#### RECORDS TO USE
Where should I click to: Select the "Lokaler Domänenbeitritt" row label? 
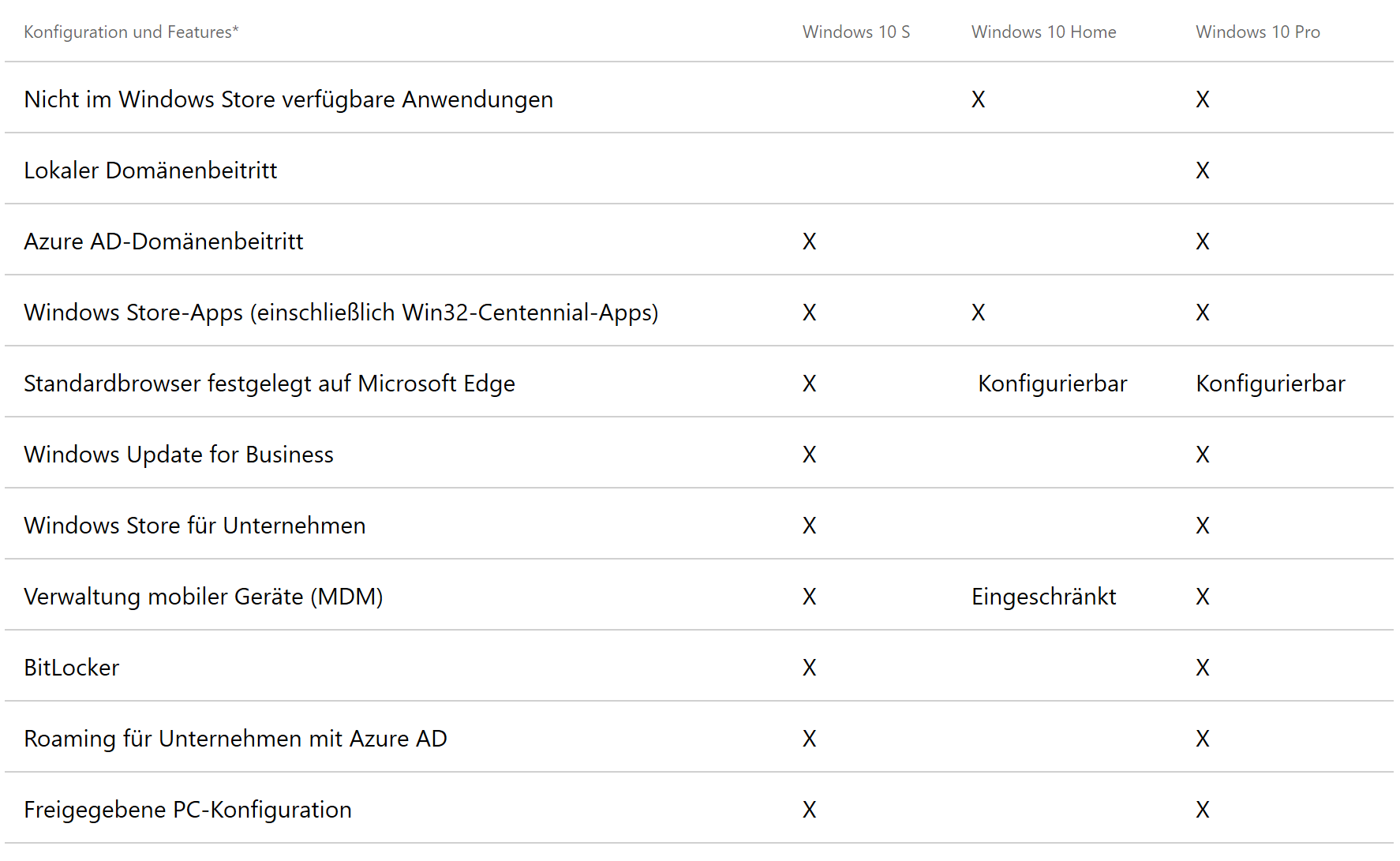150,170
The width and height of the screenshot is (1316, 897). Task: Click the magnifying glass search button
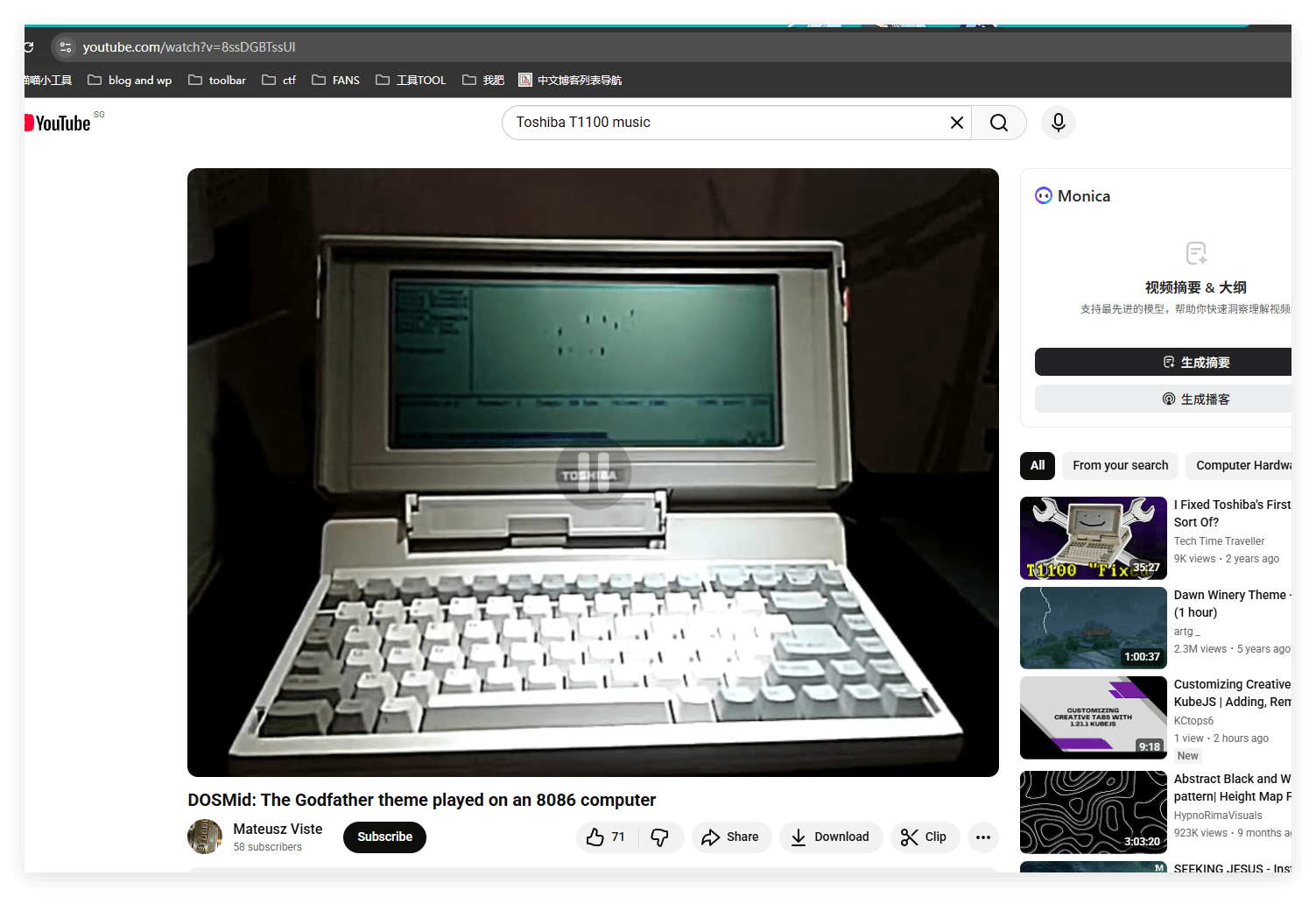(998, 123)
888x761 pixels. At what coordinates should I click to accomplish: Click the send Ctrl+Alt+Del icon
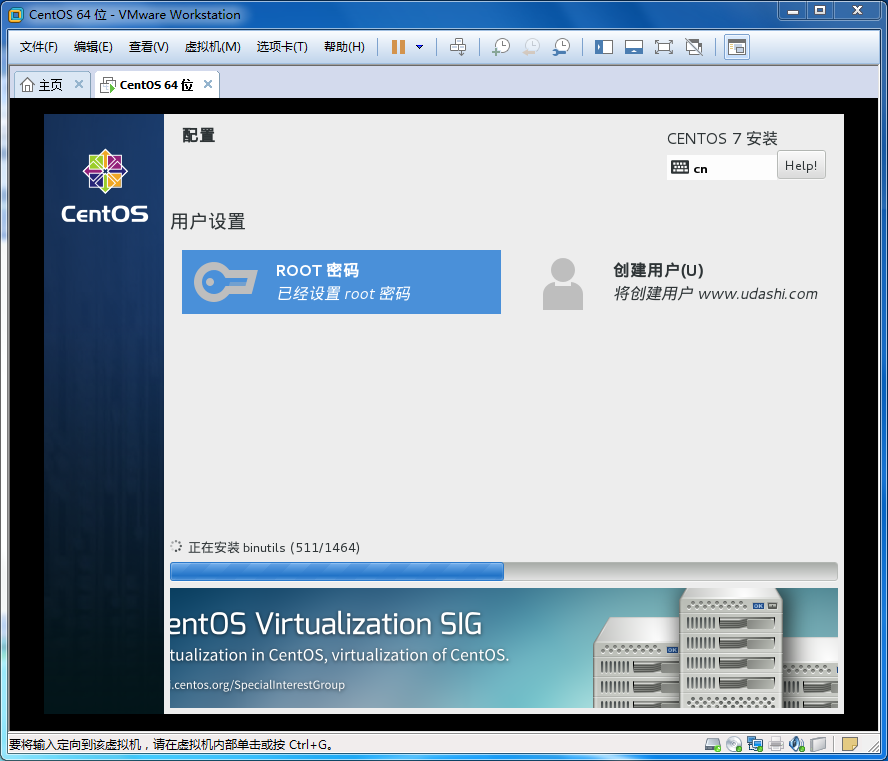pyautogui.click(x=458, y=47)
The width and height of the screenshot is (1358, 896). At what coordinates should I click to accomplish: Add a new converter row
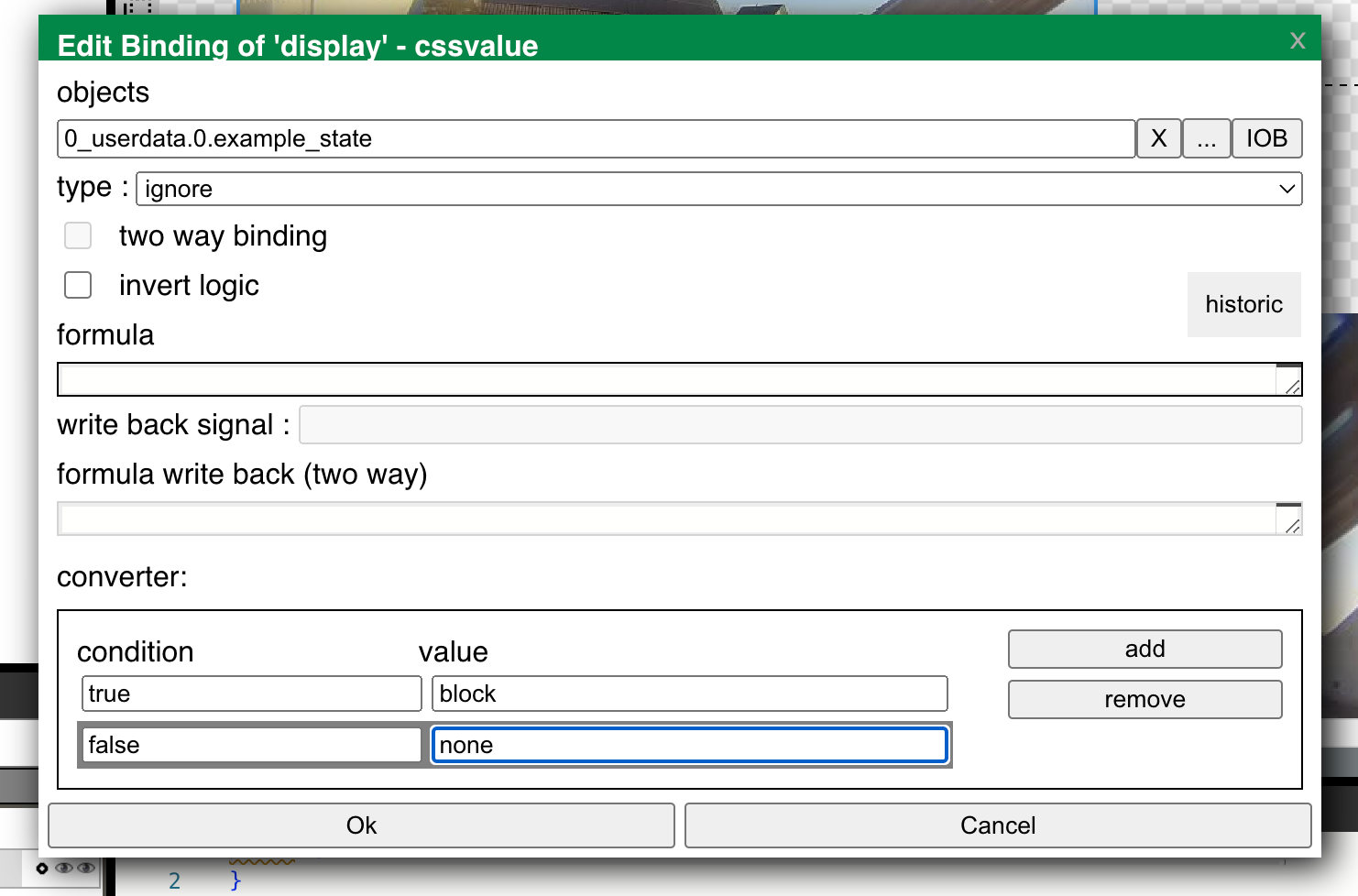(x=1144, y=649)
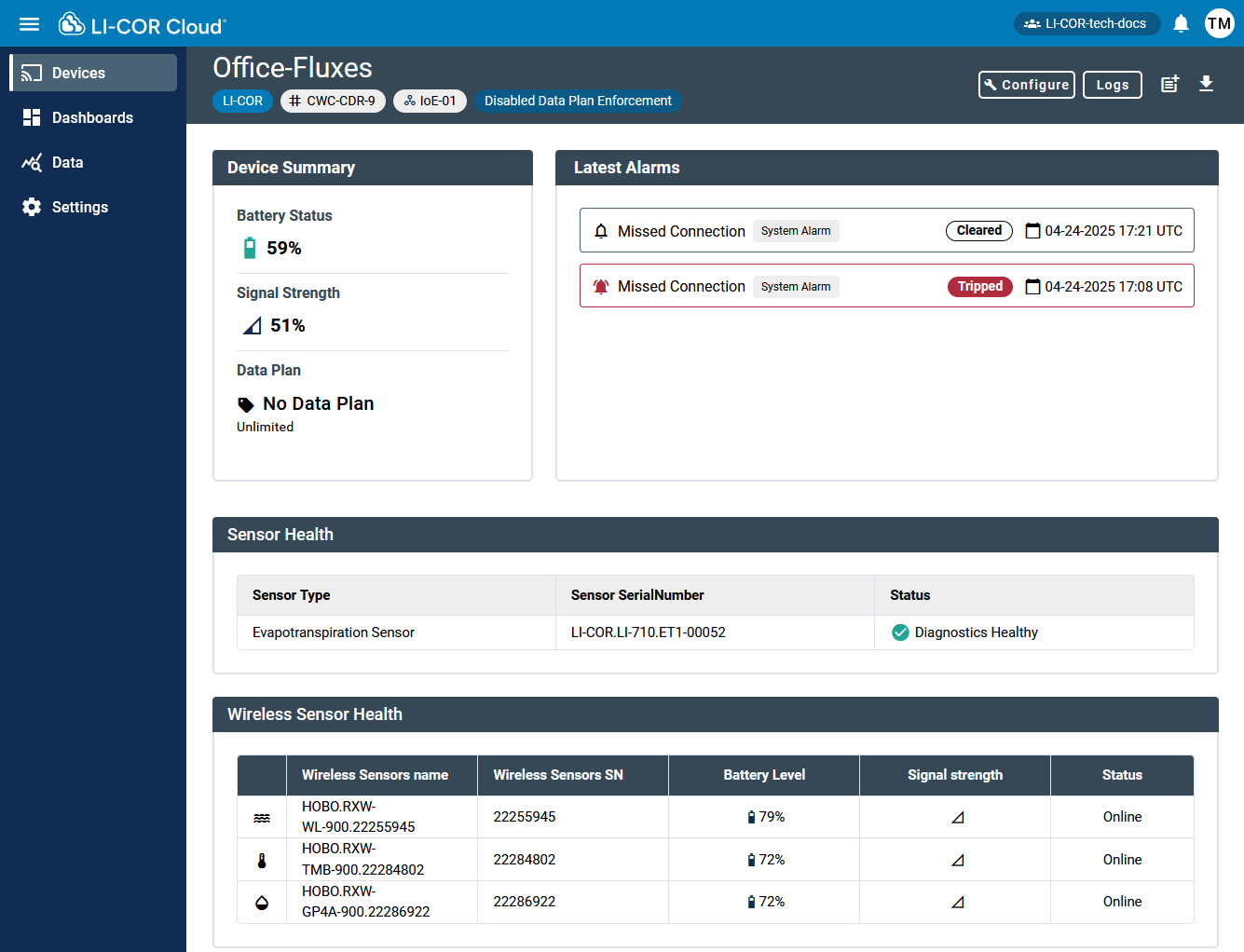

#### WHAT THE TASK ASKS
The answer must consist of the line containing "The width and height of the screenshot is (1316, 897)." and every line after it through the end of the records, retyped exactly, with all pictures left out.

#### ANSWER FOR THE TASK
The width and height of the screenshot is (1316, 897). Task: Click the magnifying glass search button
(998, 123)
888x761 pixels. At what coordinates should I click to accomplish: Click the send Ctrl+Alt+Del icon
pyautogui.click(x=458, y=47)
The width and height of the screenshot is (1358, 896). At what coordinates should I click to accomplish: Add a new converter row
(x=1144, y=649)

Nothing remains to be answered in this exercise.